Stored data entries

=-=-=-=-=

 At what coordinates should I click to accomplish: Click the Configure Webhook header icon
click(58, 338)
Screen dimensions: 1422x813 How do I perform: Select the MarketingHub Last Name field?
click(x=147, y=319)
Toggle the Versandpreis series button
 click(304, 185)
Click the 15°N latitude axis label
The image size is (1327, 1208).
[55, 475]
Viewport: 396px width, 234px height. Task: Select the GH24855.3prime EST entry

=-=-=-=-=

▶ YOUR GOAL: Beginning with the line that holds "Toggle the Versandpreis series button", copy the entries exactly to their last line, and leave out every earlier line.

▶ SOLUTION:
Toggle the Versandpreis series button
 click(304, 185)
Click the 15°N latitude axis label
The image size is (1327, 1208).
[55, 475]
Viewport: 396px width, 234px height. Task: Select the GH24855.3prime EST entry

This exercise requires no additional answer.